PyData NYC 2022

A Graph-based Machine Learning early warning system to detect Ransomware
11-09, 15:30–16:15 (America/New_York), Winter Garden (5th floor)

This talk investigates the use of Graph based Machine Learning as an alternative method to detect the early stages of a ransomware attack, that often involve the deployment of tools like Cobalt strike. We introduce a methodology for Graph based machine learning, from developing a graph model and feature extraction, through to supervised and unsupervised machine learning techniques. The talk will provide the audience with a practical hands-on approach that can be used to deploy Graph based techniques on their own datasets.

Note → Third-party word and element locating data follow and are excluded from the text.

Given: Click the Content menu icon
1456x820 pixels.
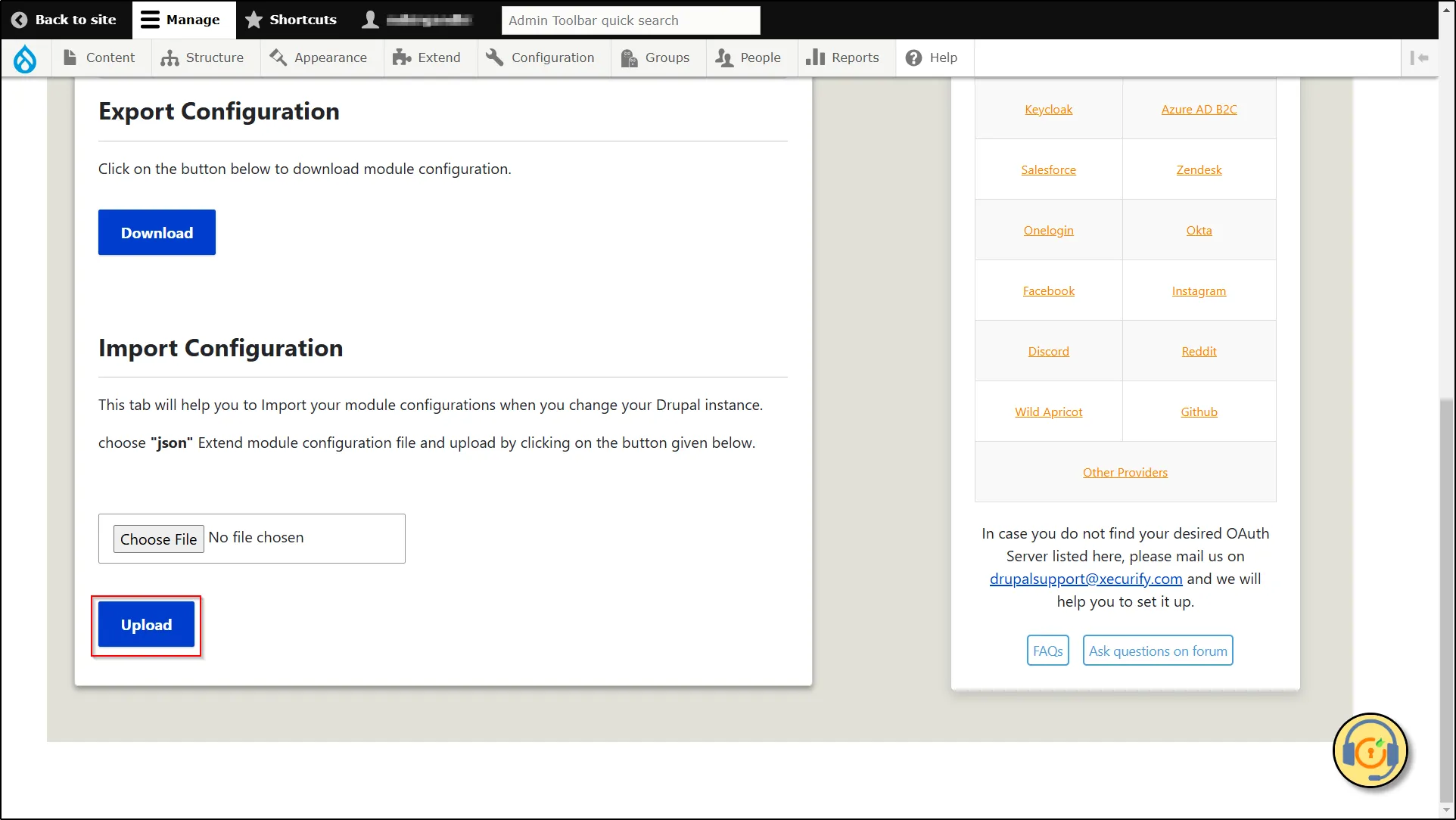Looking at the screenshot, I should coord(70,57).
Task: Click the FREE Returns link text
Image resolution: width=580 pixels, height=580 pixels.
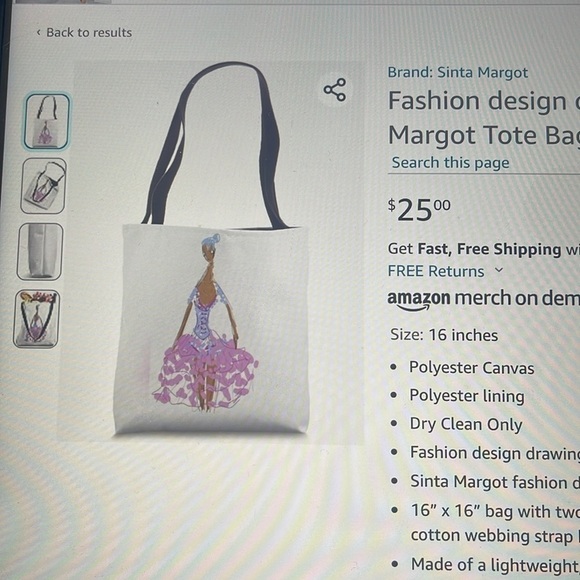Action: pos(436,271)
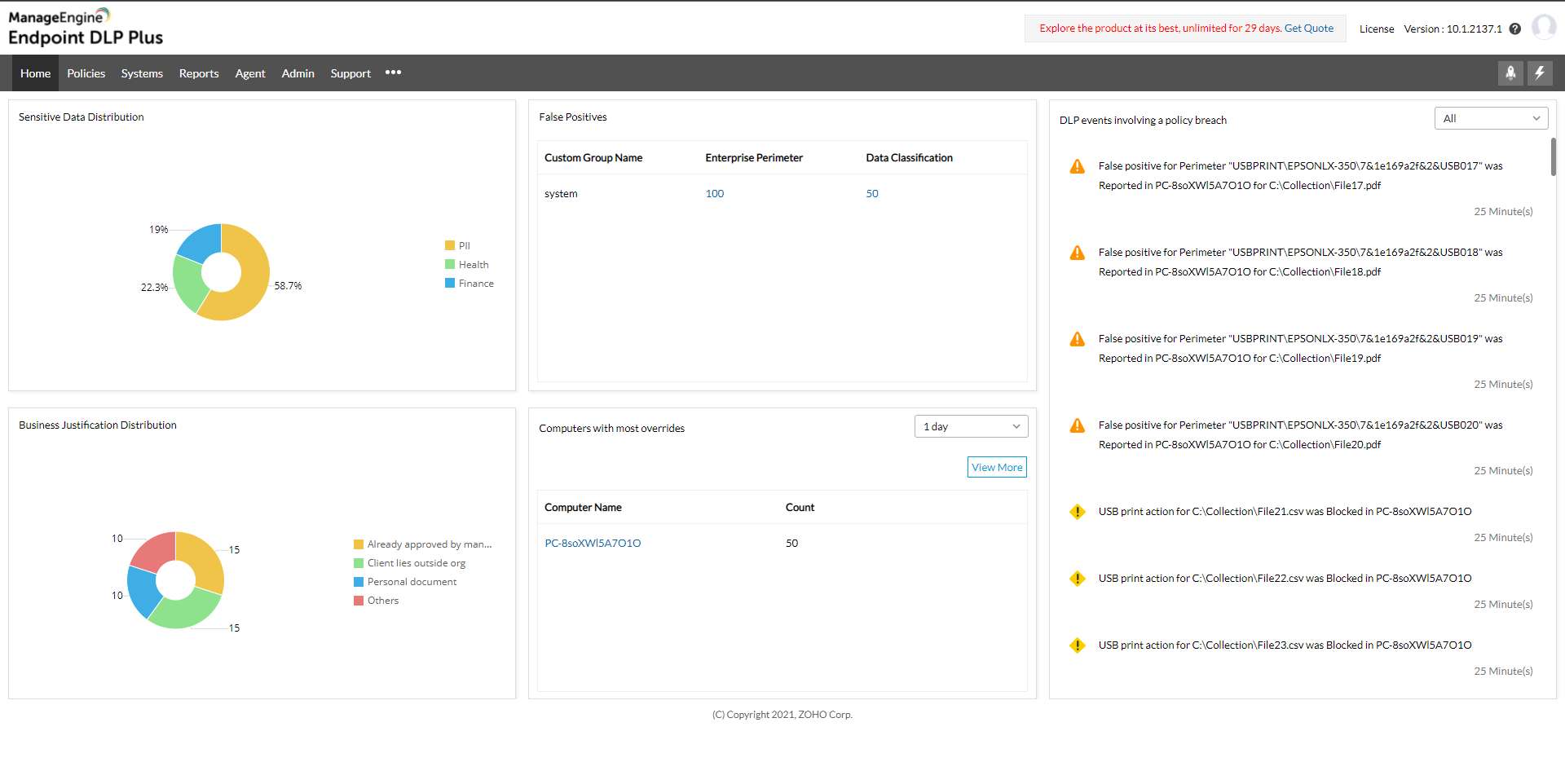Open the Reports menu
1565x784 pixels.
click(198, 73)
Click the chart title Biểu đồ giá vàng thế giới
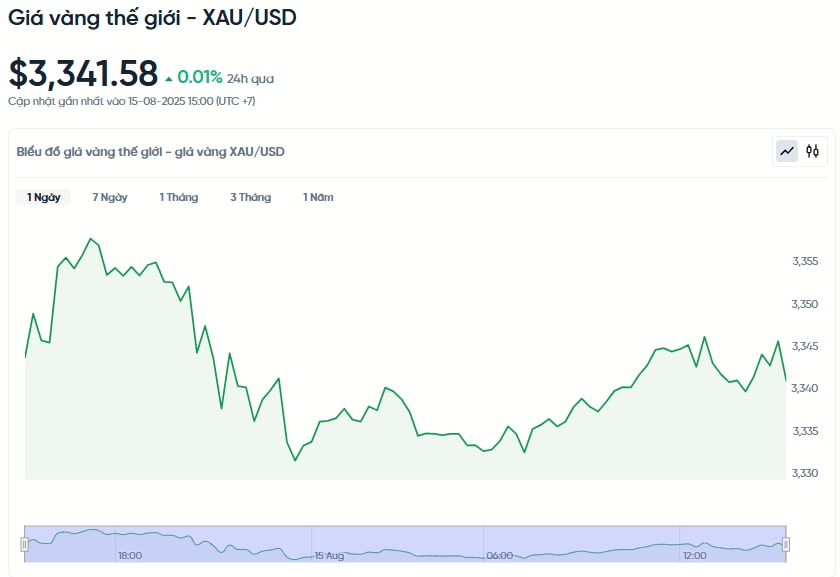 pyautogui.click(x=89, y=152)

Ransomware increasingly involves phishing attacks combined with tools like the Cobalt Strike penetration suite, that deploys Command and Control (C2) beacons to end-user computers. Using data from the open-source Security Datasets project, including AWS, Linux and Windows logs, we leverage Graph based Machine Learning as an alternative method to detect simulated Cobalt strike beacon activity. We walk through the process of developing a graph model, align with the MITRE ATT&CK framework to categorize post-compromise behavior such as defence evasion; privilege escalation and lateral movement. Features extracted include launching PowerShell commands, DLL payloads, and task schedules. We convert the data into a graph representation and review the effectiveness of supervised and unsupervised machine learning techniques. Firstly, we develop a baseline of the graph data, representing normal activity and train a model to detect anomalies such as a Cobalt Strike C2 beacon. Secondly, we train a graph machine learning model on specific attacks in the MITRE ATT&CK framework and measure the effectiveness of detecting individual steps within an attack chain. The talk will use NetworkX and SurrealDb, and is focussed at an intermediatory level. The takeaway is a methodology for unlocking the power of graph-based machine learning, that can be applied more generally to other datasets.


Prior Knowledge Expected

No previous knowledge expected